The common RNA sequence includes nucleotide GU at the 5’ end and AG at the 3’ end. This sequence is very important as any change can inhibit the spicing process.
The splicing process is catalyzed by small ribonucleoproteins known as “snRNPs” (usually pronounced “snurps”) and occurs in cellular machines called spliceosomes. The concept of splicing makes genes more “modular” where new combinations of exons can generate new proteins without changing or disrupting the old genes.
Measuring and Quantifying Gene Expression
The identity and levels of expressed genes can be critical to understanding any biological process. Since at any given point of time only a small fraction of genes are expressed, it is important to assess the gene expression profile.
To obtain a quantitative assessment of changes in the levels of mRNA, sufficient quantity of either total or messenger RNA, probes that are specific to the required sequences, necessary controls, as well as a sensitive detection method are needed. Currently, the two major methods to quantitatively detect mRNA levels include electrophoretic methods (such as Northern blot), DNA microarray, and quantitative PCR.
Northern blot is a commonly employed tool. Its advantage lies in the fact that the transcript size is obtained using gel electrophoresis. This provides a crude verification method of the probe accuracy and also identifies the splice variants present in the RNA sample. However, it is labor intensive and a large number of steps enables more experimental errors to creep in.
The starting point of a DNA microarray involves creating an array of sequences that correspond to the genes that need to be probed. These oligonucleotides are synthesized chemically and multiple such probes can be designed for each gene. Now it is possible to robotically print cDNA probes on a glass slide. Using this method it is possible to obtain the entire profile of gene expression in a single experiment.
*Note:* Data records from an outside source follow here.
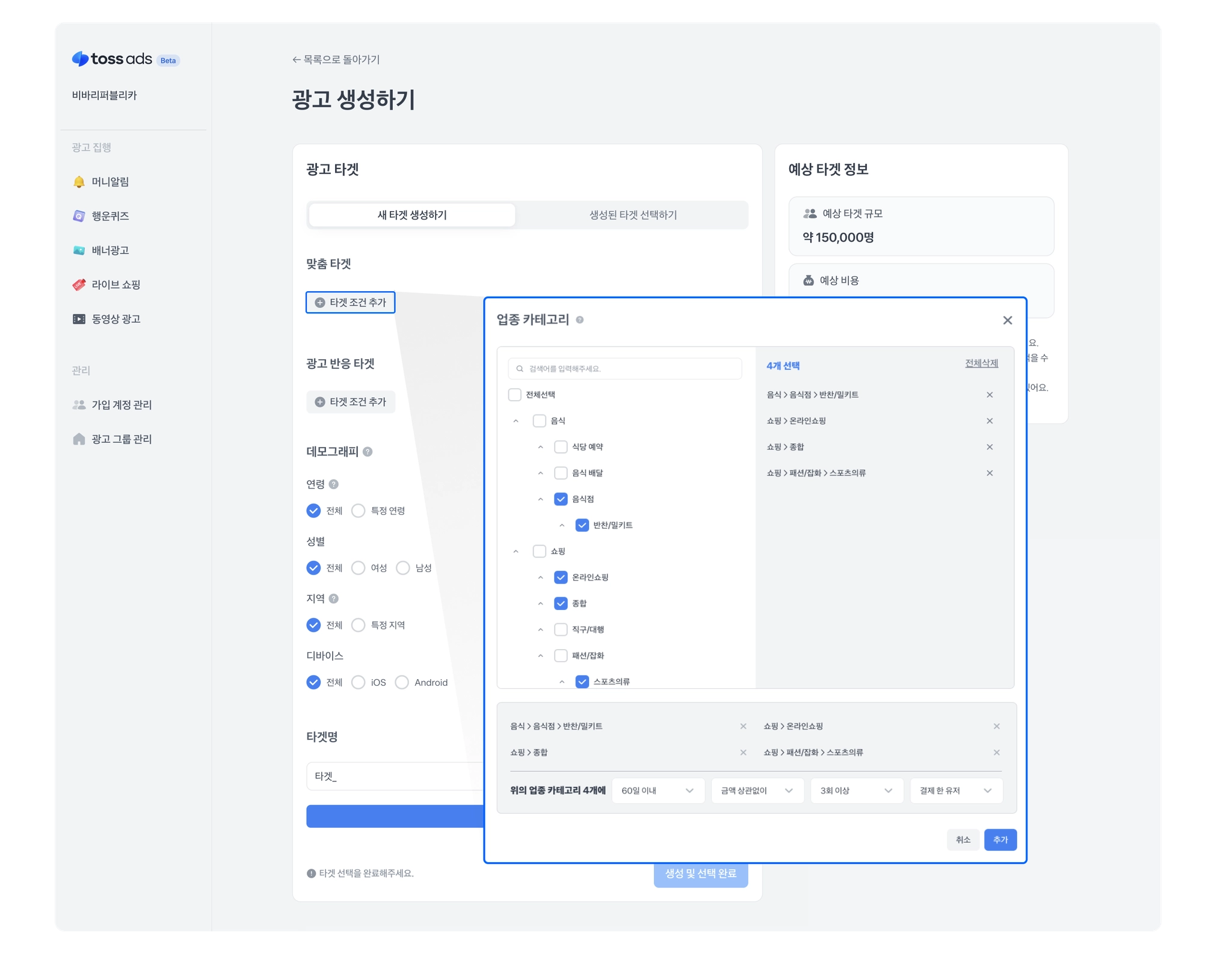Open 광고 그룹 관리 house icon
The image size is (1232, 977).
79,439
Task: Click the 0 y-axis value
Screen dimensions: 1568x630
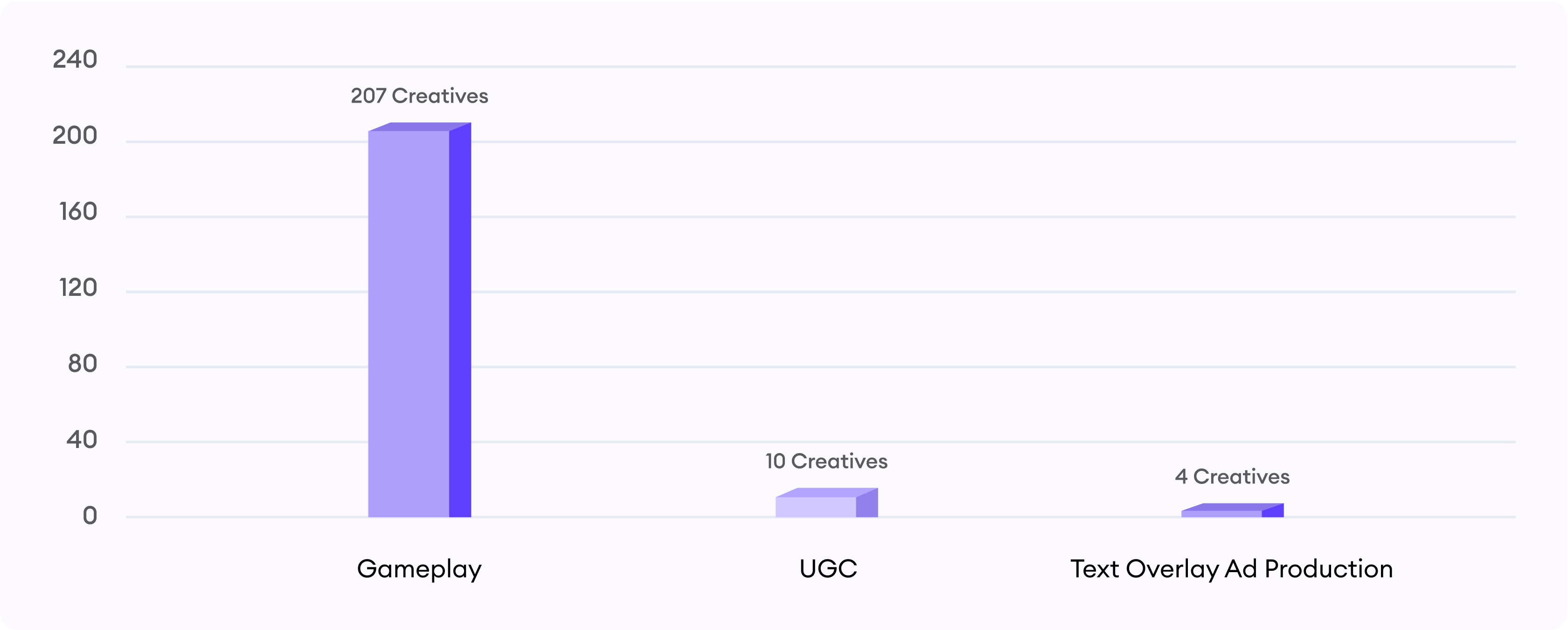Action: pos(90,516)
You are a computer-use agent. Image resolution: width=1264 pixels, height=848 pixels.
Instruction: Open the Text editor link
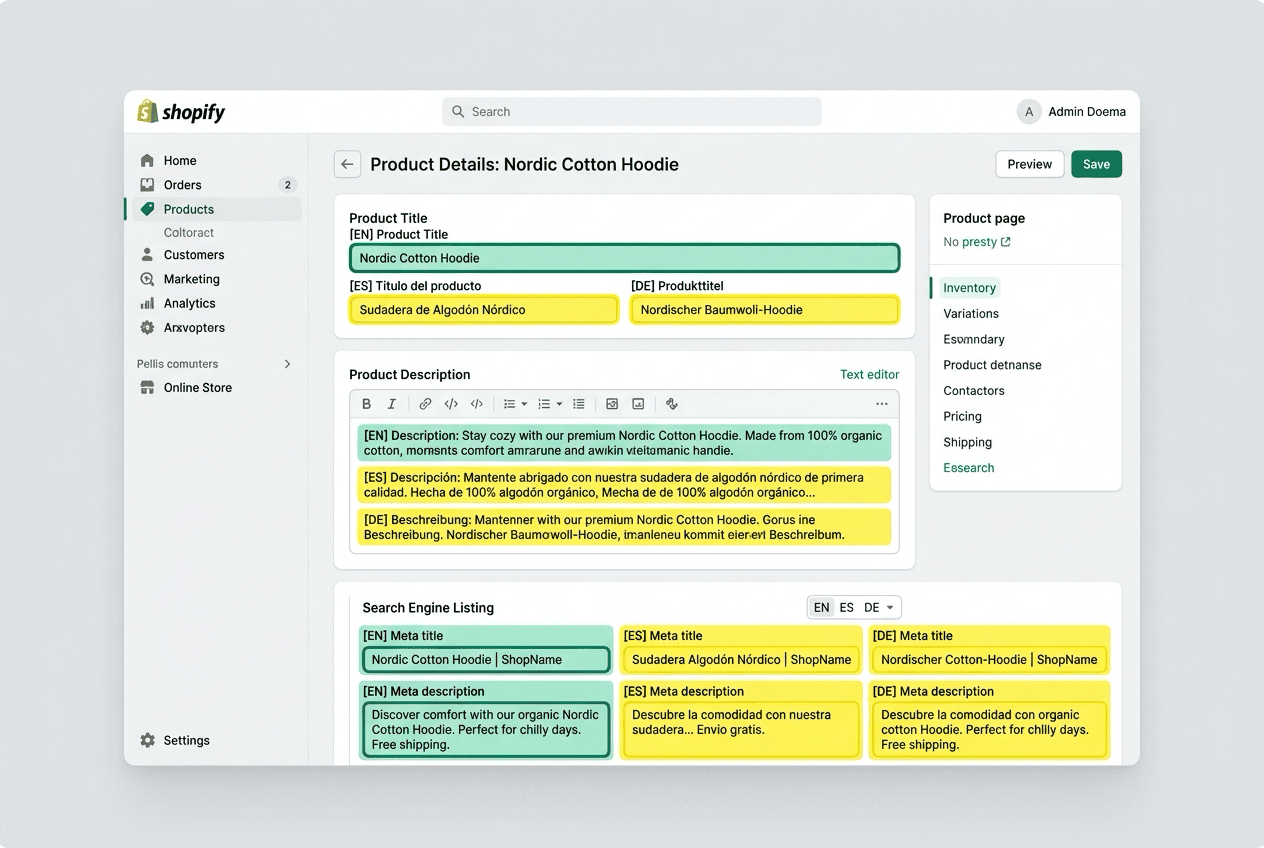(869, 374)
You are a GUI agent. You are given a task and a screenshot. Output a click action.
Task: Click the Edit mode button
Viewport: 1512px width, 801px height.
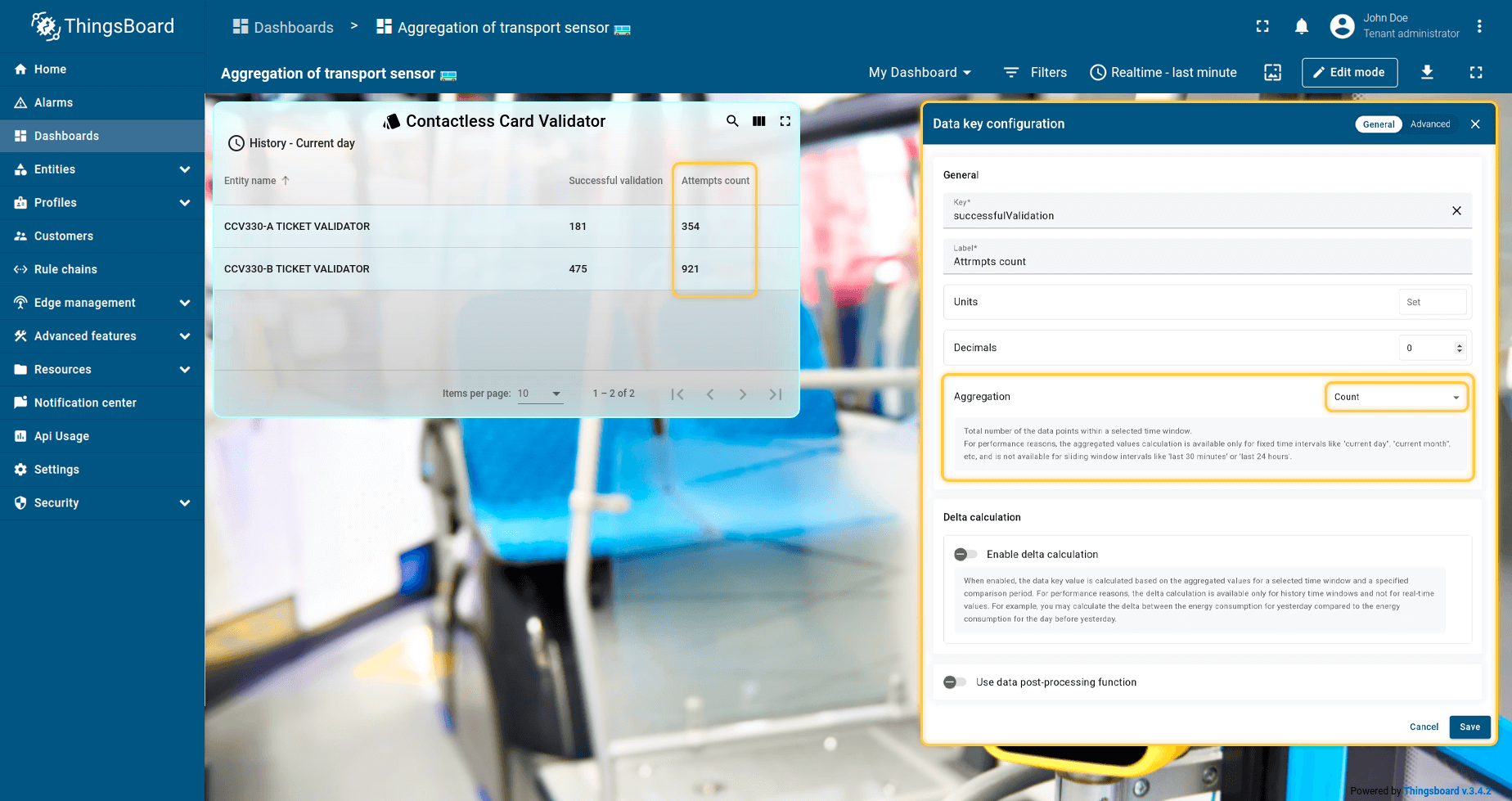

A powerful method that has emerged to measure the mRNA levels is kinetic or real-time PCR. In the method, accumulated PCR products are monitored at the end of every cycle by employing fluorescence. The fluorescence is initially indistinguishable from the background; however, after a certain number of cycles, the fluorescence starts increasingly exponentially before reaching a plateau. This increase in fluorescence can be used to quantitatively determine levels of mRNA.